Copa América: a hora de dizer não
Sempre tem um a dizer que coisas como religião e futebol não se discute. Opa. Sim, se discute. Tudo que é humano merece nossa atenção e nosso debate. Até porque religião e futebol são espaços da vida que envolvem milhões de pessoas com um vínculo direto na emoção e interferem diretamente no cotidiano. Fazem guerras por conta de religião e matam pessoas por conta de futebol. Logo, há que prestar atenção. Porque tanto um quanto outro campo é também político.
Olhemos nosso país. Até bem pouco tempo um lugar que se gabava de ser extremamente democrático no campo da fé. Mesmo sendo considerado um país católico, as demais religiões podiam se expressar sem grandes dramas. Tudo válido e permitido. De repente, começa a se fortalecer uma postura de intolerância, começa a crescer um tipo de protestantismo baseado no velho testamento, violento e excludente. E o que era para ser uma questão de foro íntimo passa para o âmbito da política. Pessoas elegem vereadores, prefeitos, deputados e até presidente a partir de uma manipulação pela fé. Vivemos isso. Estamos ainda mergulhados nesse pesadelo no qual uma teologia enganadora fortalece o modo capitalista de ser no mundo. A teologia da prosperidade mentindo sobre ter coisas quando a realidade define pelo não-ser e o não-ter.

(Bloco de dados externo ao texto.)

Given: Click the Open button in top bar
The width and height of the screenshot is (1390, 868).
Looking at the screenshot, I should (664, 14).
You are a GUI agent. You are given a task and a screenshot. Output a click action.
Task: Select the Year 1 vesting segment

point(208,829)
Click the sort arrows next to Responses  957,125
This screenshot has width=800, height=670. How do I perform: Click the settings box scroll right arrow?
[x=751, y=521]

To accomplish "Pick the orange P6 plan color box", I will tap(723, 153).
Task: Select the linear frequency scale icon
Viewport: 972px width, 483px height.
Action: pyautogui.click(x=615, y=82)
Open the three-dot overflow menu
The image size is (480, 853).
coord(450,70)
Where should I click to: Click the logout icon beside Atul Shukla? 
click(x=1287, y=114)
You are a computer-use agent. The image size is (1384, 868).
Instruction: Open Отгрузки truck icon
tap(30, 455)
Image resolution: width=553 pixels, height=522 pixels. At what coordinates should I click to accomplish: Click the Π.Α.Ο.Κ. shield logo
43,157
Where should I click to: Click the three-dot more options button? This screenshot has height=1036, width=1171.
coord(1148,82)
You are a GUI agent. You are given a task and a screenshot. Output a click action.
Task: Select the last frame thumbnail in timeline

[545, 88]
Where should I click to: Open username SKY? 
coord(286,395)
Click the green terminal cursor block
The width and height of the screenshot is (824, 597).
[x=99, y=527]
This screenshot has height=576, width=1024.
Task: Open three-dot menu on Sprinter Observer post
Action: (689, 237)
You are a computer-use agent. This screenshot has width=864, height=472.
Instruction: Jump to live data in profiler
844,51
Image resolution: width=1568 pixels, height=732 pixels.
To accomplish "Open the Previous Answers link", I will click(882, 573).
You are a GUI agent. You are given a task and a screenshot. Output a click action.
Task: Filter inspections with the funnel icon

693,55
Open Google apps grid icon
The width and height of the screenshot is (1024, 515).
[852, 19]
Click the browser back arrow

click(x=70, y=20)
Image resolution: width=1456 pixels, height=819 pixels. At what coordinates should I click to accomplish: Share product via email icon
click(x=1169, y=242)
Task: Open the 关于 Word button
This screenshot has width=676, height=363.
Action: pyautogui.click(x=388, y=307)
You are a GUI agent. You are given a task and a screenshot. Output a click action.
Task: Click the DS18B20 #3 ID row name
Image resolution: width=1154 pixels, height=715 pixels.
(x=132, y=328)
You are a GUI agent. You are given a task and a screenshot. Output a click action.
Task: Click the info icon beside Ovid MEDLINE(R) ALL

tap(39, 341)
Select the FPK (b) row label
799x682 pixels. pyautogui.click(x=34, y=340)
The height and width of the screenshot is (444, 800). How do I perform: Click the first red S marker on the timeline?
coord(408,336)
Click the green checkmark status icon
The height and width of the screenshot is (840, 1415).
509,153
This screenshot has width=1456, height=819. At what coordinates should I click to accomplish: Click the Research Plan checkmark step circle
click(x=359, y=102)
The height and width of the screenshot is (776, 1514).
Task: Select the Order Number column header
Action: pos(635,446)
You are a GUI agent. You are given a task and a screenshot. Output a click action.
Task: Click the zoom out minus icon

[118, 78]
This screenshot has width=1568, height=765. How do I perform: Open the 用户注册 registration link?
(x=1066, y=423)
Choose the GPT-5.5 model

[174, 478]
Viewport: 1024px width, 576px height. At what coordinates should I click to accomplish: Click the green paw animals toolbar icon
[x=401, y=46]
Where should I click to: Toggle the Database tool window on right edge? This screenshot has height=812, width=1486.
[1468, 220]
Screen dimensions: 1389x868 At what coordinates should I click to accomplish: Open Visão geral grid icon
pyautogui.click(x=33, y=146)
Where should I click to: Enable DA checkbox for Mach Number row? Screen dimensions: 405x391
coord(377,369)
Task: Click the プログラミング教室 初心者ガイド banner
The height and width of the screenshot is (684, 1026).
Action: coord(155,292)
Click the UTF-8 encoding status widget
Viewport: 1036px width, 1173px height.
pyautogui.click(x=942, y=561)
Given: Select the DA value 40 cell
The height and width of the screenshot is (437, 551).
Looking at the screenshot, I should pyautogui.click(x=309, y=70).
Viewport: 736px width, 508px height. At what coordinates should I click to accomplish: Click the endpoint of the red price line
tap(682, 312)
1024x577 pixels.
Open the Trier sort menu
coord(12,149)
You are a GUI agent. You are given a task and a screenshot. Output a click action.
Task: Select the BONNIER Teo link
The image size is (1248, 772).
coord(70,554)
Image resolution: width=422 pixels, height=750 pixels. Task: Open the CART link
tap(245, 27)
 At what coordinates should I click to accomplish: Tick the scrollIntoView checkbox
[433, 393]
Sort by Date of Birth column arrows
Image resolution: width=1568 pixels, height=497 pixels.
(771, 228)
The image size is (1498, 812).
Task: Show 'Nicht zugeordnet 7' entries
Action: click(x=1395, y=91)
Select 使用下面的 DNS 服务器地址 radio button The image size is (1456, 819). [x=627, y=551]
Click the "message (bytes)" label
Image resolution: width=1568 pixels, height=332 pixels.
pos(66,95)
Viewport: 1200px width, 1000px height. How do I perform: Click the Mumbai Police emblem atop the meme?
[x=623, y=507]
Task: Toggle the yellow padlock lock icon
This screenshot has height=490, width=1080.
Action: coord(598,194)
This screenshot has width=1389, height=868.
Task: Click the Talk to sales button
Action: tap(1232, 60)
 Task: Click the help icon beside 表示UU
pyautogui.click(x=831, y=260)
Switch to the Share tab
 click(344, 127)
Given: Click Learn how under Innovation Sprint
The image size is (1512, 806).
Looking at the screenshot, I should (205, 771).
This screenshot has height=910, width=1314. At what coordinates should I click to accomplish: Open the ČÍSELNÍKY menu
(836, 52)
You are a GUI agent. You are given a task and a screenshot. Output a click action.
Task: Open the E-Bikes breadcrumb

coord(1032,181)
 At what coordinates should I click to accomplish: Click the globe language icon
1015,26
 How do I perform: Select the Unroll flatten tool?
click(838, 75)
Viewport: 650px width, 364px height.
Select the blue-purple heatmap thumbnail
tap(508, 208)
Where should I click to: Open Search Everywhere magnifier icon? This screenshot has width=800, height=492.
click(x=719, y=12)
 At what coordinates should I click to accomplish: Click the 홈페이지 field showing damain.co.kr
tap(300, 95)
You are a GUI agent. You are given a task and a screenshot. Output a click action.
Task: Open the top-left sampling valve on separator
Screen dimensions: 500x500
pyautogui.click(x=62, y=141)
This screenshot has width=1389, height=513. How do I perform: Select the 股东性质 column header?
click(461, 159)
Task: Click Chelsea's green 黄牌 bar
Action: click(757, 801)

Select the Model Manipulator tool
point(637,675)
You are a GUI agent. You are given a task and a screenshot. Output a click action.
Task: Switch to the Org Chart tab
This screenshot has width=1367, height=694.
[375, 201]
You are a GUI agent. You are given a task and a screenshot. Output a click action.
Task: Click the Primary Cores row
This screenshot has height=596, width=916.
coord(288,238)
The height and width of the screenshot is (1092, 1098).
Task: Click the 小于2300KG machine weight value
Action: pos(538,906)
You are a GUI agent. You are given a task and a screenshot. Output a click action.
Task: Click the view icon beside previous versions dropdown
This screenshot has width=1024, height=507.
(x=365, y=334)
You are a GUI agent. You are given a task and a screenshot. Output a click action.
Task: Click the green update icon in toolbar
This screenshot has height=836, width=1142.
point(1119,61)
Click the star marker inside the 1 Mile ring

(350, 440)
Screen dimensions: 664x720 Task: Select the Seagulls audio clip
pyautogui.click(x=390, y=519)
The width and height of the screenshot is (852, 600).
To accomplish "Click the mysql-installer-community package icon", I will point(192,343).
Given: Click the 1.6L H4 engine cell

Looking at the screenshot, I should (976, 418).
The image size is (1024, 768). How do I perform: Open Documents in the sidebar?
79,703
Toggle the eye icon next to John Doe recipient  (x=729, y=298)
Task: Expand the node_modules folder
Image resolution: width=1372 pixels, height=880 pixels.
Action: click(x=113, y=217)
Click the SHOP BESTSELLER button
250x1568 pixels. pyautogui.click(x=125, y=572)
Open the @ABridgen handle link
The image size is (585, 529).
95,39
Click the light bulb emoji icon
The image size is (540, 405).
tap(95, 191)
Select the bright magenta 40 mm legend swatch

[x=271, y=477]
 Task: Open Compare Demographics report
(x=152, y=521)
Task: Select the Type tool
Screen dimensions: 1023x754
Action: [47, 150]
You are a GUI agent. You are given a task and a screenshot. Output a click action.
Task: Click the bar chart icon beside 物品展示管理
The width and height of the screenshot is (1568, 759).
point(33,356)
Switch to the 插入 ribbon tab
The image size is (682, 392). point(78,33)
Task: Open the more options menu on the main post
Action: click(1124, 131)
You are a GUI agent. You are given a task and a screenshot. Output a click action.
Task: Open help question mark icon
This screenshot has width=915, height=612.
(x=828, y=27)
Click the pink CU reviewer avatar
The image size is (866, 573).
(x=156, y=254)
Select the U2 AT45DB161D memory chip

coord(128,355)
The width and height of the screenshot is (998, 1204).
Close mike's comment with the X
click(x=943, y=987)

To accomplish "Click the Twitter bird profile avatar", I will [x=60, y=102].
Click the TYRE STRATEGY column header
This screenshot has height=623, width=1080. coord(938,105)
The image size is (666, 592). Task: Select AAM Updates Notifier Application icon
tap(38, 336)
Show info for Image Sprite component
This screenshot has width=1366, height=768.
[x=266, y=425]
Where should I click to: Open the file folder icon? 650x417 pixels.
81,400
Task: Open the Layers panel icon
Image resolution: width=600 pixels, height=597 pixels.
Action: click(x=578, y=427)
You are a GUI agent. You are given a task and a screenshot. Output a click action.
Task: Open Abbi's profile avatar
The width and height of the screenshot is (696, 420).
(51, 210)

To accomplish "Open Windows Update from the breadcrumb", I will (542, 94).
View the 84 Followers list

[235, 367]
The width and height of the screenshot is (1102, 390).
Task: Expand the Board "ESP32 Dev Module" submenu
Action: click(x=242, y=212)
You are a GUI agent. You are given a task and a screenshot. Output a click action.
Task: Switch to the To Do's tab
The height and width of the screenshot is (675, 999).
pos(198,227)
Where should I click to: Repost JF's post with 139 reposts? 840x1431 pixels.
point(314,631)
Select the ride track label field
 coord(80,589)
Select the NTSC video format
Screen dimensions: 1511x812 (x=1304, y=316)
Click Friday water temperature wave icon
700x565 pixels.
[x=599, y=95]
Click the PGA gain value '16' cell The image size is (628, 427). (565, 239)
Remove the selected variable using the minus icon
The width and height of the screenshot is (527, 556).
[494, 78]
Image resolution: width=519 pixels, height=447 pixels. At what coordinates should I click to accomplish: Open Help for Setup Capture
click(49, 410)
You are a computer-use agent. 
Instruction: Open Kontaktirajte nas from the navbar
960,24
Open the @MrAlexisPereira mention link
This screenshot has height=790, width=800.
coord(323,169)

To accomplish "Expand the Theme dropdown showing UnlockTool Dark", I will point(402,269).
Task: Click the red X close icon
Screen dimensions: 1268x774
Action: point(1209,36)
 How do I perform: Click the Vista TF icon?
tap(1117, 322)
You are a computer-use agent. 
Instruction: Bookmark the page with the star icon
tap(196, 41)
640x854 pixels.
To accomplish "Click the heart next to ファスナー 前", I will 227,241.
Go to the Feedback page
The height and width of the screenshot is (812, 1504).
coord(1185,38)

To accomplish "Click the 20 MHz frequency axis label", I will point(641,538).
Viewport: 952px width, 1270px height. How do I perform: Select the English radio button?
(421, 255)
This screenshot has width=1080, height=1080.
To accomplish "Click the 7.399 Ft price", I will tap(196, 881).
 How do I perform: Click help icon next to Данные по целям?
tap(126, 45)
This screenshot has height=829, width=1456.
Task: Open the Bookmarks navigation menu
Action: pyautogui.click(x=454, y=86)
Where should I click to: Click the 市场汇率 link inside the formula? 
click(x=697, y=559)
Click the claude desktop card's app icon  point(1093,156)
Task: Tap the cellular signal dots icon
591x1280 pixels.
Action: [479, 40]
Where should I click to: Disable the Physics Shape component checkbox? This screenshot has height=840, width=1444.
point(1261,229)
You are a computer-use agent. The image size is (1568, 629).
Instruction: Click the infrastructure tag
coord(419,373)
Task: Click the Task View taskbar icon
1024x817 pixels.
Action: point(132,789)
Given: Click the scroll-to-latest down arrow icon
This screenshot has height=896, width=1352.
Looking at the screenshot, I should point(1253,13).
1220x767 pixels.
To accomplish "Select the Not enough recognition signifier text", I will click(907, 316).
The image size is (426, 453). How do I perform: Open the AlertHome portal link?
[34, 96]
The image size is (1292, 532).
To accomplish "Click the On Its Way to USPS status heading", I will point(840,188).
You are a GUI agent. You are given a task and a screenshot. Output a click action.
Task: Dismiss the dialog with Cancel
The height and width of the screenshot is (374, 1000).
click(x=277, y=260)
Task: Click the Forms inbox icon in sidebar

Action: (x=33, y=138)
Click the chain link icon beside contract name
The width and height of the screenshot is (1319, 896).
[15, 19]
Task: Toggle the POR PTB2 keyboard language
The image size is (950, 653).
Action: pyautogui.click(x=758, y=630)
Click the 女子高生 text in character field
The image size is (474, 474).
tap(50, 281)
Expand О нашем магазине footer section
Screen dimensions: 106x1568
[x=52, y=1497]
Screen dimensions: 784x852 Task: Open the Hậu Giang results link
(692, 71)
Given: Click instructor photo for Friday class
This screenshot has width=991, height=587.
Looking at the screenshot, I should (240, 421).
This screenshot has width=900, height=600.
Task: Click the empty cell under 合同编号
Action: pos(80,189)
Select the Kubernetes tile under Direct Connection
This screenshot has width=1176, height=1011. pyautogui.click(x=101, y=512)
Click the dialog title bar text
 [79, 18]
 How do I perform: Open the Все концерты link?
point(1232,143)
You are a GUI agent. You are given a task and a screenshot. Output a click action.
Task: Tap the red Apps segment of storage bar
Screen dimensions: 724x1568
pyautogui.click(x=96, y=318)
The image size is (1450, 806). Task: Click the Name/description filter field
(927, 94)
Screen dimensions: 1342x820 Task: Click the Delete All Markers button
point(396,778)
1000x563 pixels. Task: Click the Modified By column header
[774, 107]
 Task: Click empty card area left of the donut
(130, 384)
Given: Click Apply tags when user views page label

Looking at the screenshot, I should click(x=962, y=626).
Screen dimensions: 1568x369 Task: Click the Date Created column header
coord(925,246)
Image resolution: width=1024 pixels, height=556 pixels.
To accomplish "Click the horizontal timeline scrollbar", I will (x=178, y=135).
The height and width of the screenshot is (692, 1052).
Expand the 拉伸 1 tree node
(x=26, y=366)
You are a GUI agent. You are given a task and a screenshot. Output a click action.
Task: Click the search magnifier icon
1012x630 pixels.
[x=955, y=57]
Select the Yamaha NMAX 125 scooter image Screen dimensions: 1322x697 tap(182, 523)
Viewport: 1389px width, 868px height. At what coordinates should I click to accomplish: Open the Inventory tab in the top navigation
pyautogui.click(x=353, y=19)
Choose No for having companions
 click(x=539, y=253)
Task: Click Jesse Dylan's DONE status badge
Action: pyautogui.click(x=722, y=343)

Agora aí está o futebol sendo a bola da vez. No meio de uma pandemia, quando já nos aproximamos de 500 mil mortos, o governo brasileiro aceita sediar um campeonato de futebol que tem sido campo de grandes disputas regionais: a Copa América. Uma disputa sul-americana que mexe com os sentimentos e as rivalidades consolidadas. O governo militar/civil de Bolsonaro tentando contaminar mais gente, tal como Nero colocando fogo em Roma: destruir, destruir, destruir tudo isso que tá aí.
Diante do absurdo até os jogadores da seleção, sempre tidos como alienados, se levantam. Pretendem se negar jogar. Atiça-se a política no campo sagrado do futebol, até porque, ela sempre está ali. Temos ainda na memória a valentia de Afonsinho, nos anos 1970, lutando contra o escravagismo do passe. O craque do Atlético, Reinaldo, um rebelde na luta contra o racismo. Paulo César Caju, guerreiro inesquecível na batalha contra a cartolagem e o racismo. E os jogadores do Corintians com seu movimento pelas Diretas Já, com o capitão Sócrates à frente, junto com Casagrande e Vladimir.
Nosso atual escrete canarinho não tem o perfil dos grandes gênios, rebeldes e craques. São garotos bem ajustados à máquina de moer gente, encarcerados em seus patrocínios, quase escravos das marcas que ostentam no peito. Mas, ainda assim murmuraram, e isso tem de ser levado em conta.
Pode ser que a pequena política se organize de forma a realizar a competição. Já derrubaram o presidente da CBF – um canalha – e deve assumir um militar. Pode ser que demitam o treinador Tite, que nada tem de rebelde ou revolucionário. Também pode ser que as mudanças na CBF imponham sansões e castigos aos jogadores que insistirem em não jogar. Tudo pode acontecer nesse país de hoje, quando não se tem sequer o verniz do chamado estado de direito. E lá estará o futebol no centro da arena política, colocando os leões e os cristãos no grande circo, para que um público de camisas amarelas se manifeste gritando mito em vez de gol.
Por isso essa não é uma batalha qualquer. É uma grande batalha da política. Não será pouca coisa ver a gurizada da seleção defender o isolamento e a vida dos brasileiros quando o próprio governo quer ver o país arder. Porque nós sabemos. Se houver a Copa e os estádios se abrirem, teremos novas ondas de Covid 19. E mesmo que os estádios não se abram, os jogadores estarão expostos. É, portanto, necessário dizer não.
Resta saber se essa gurizada estará à altura desse momento histórico. No cadinho de esperança que me resta, espero que sim. Nessa hora noa, dizer um sonoro não a essa sandice colocará a seleção brasileira na condição de um reduto de heróis. Porque nós sabemos que herói nunca é aquele que tem todas as armas para enfrentar o inimigo. Herói é aquele que sem qualquer condição e acossado pela sua insignificância, se levanta e diz não. Os jogadores da seleção, ainda que ganhem salários milionários, são apenas trabalhadores. Estão sujeitos a perder tudo o que têm em um segundo caso assim queiram seus patrocinadores. São escravos na roda do capital. Não será fácil para eles dizer não. E aquele que disser precisa ter nosso respeito e nosso reconhecimento.
Esperamos que digam, que coletivamente digam.